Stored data
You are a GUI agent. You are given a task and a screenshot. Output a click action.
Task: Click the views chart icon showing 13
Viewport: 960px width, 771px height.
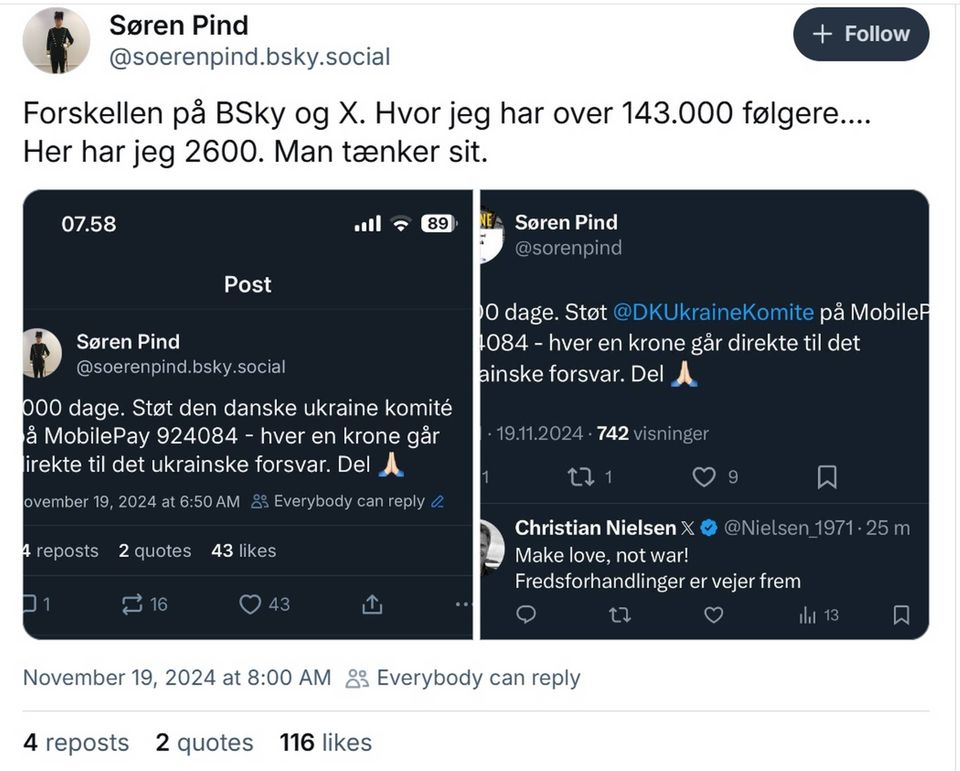808,615
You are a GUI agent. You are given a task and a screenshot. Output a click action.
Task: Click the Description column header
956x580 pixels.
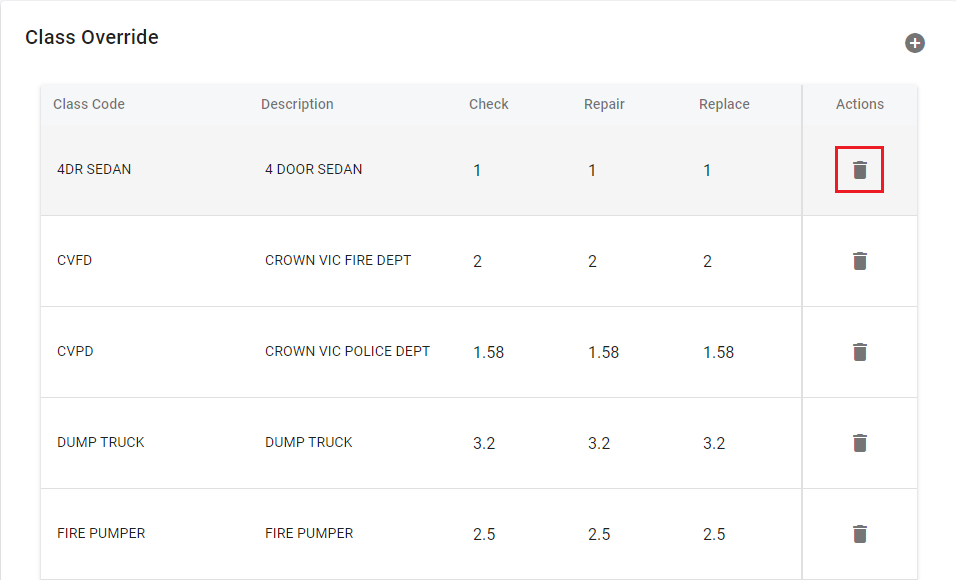[x=297, y=104]
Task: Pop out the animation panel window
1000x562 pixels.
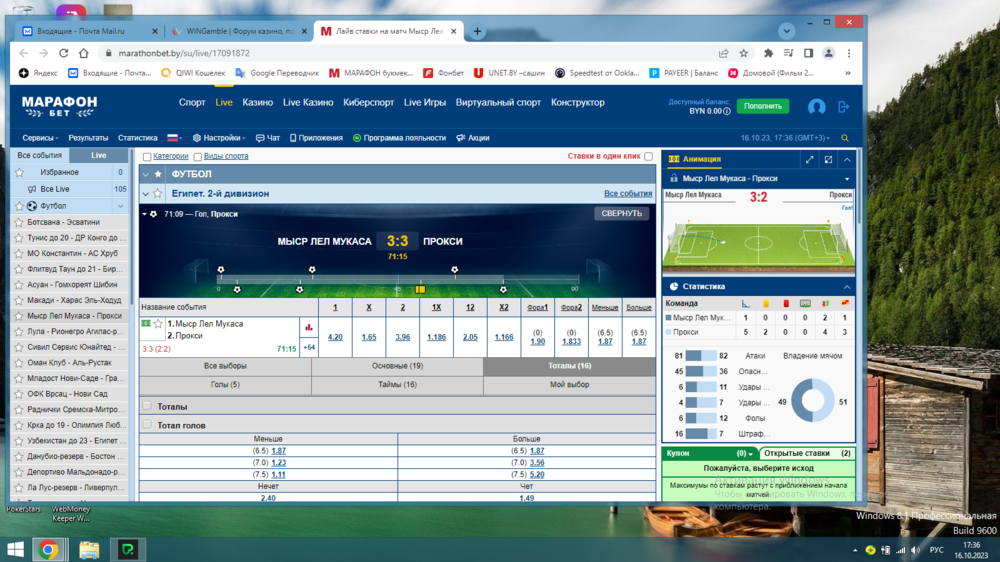Action: coord(828,160)
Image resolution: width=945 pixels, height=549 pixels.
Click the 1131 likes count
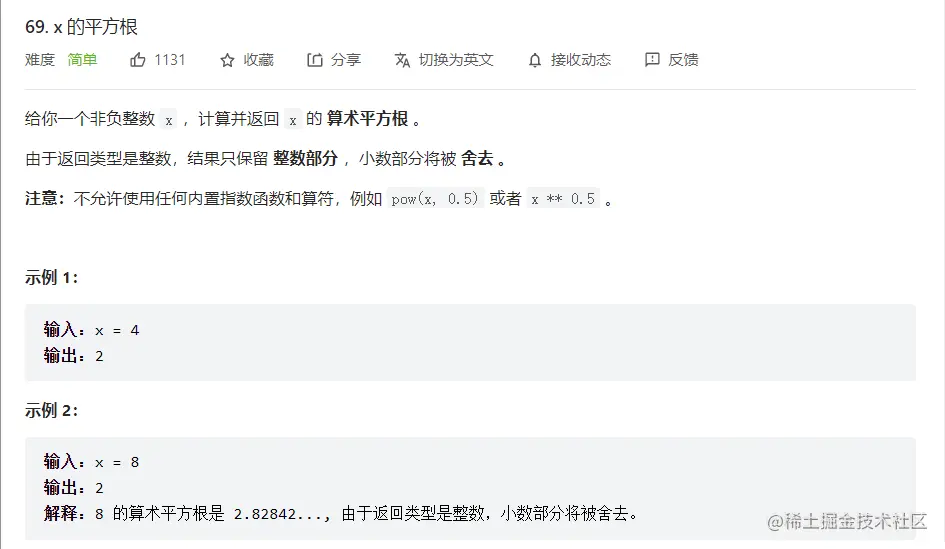tap(169, 60)

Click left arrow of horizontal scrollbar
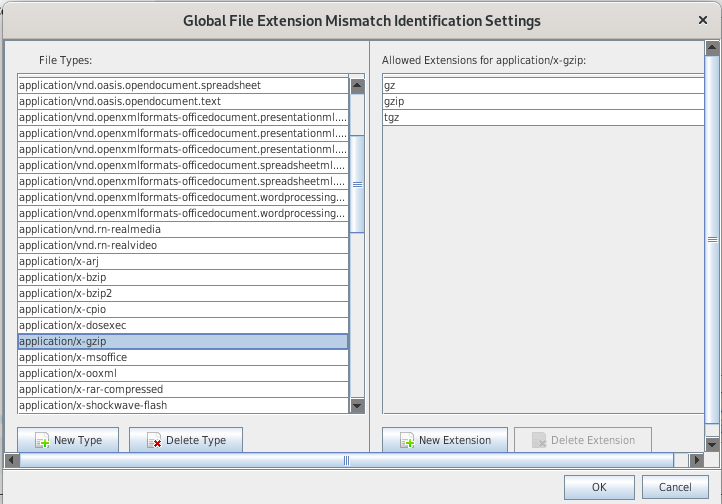click(x=11, y=461)
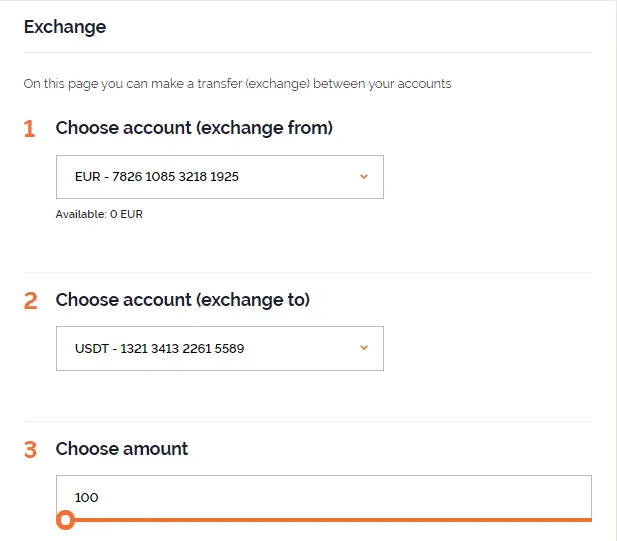Screen dimensions: 617x541
Task: Click the Choose account (exchange from) heading
Action: [x=194, y=128]
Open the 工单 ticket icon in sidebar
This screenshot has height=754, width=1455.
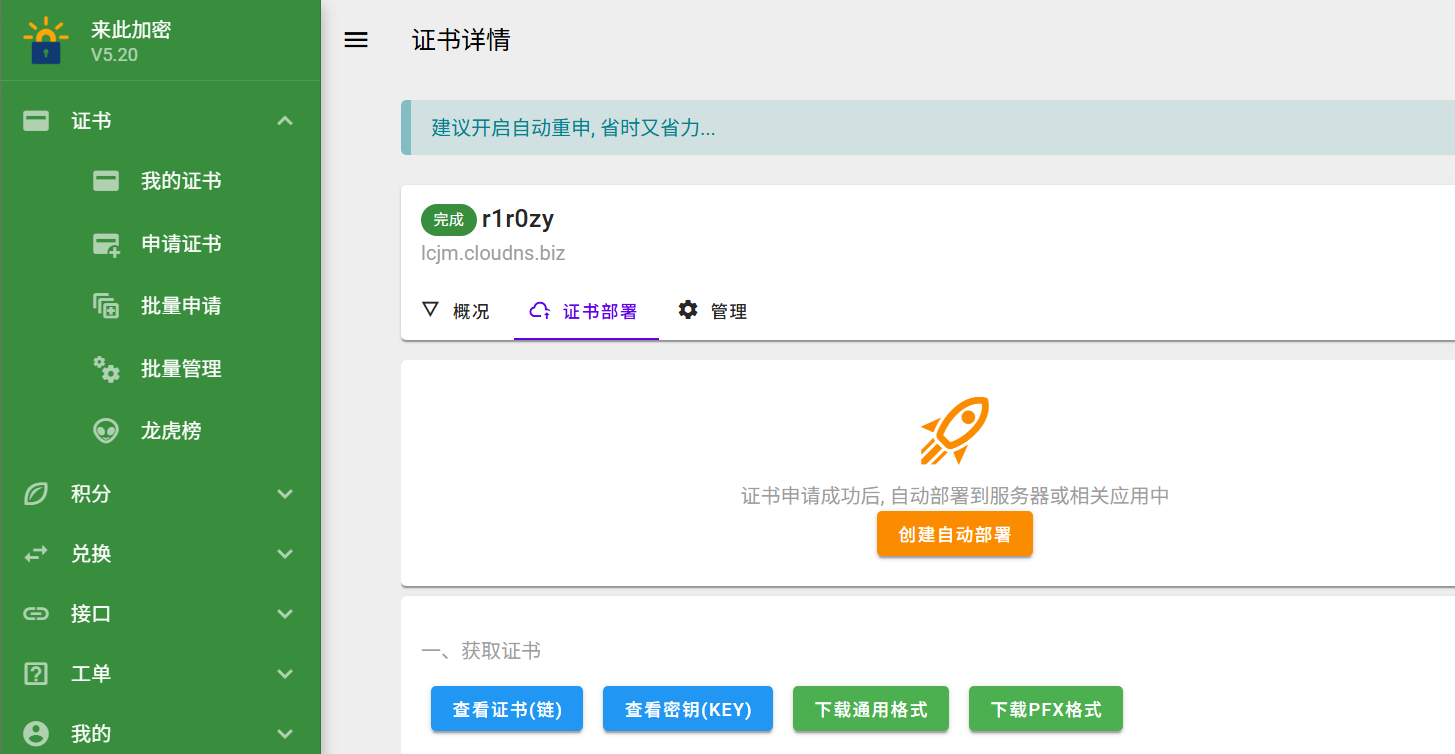pyautogui.click(x=35, y=673)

--- TASK GOAL ---
Your answer should hold every line of the entries that contains the string "icon".

--- RESULT ---
Task: Click the views chart icon showing 13
Open the 工单 ticket icon in sidebar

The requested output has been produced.